It's all about the practice
By: Peter Spiegel, M.Ed.
When I worked as a teacher, I was amazed at how much students obsessed over a thing that they either ‘had it’, or ‘didn’t’. This concept of being innately endowed with special abilities to conquer the world of knowledge is one of the most pernicious fallacies that has permeated our lives since… well, forever. Even the stoic philosopher Epictetus saw this very thing occurring in his time.
“It is impossible to begin to learn that which one thinks one already knows”.
Do you remember when Allen Iverson got in trouble with his coach for missing practice? Why do you think the coach was upset? What is it about ‘practice’ that makes it important? Why do we need to go through the motions and repeat things over and over and over again? Even if we think we ‘know’ it.
It’s called preparation.
Repetition is not some facile task to be completed for the sake of completing it.

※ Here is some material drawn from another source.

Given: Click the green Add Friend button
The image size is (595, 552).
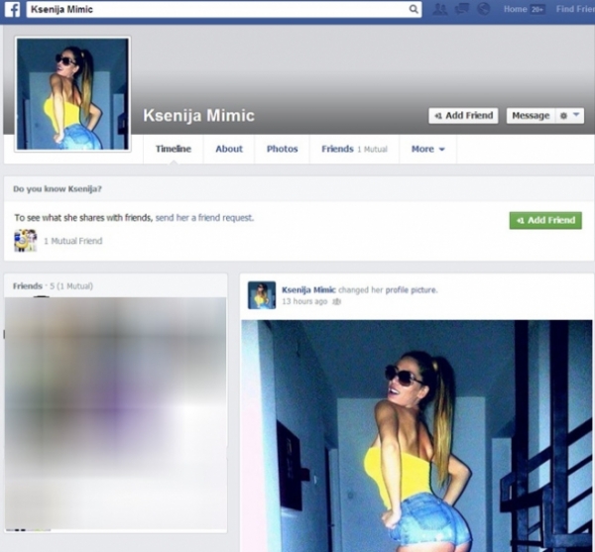Looking at the screenshot, I should coord(545,220).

It prepares us for the moment when things are actually on the line and counts. When faced with that moment, we want to be able to say to ourselves that we have no doubt of the outcome, not doubt of our abilities. They are now second nature to us.
When we wake in the wee hours of the night and need to get a glass of water from the kitchen, do we turn on all the lights? No, we don’t. We walk though our home in darkness. We know every turn, every step, every placement of furniture in the house because we have walked those steps thousands of times before. In short, we are practiced in movement throughout our home. Why should our nutrition be any different?
Epictetus said it best over two thousand years ago. When we stop thinking we already know, we are then free to focus on practicing the skills necessary that will enact change when an opportunity reveals itself.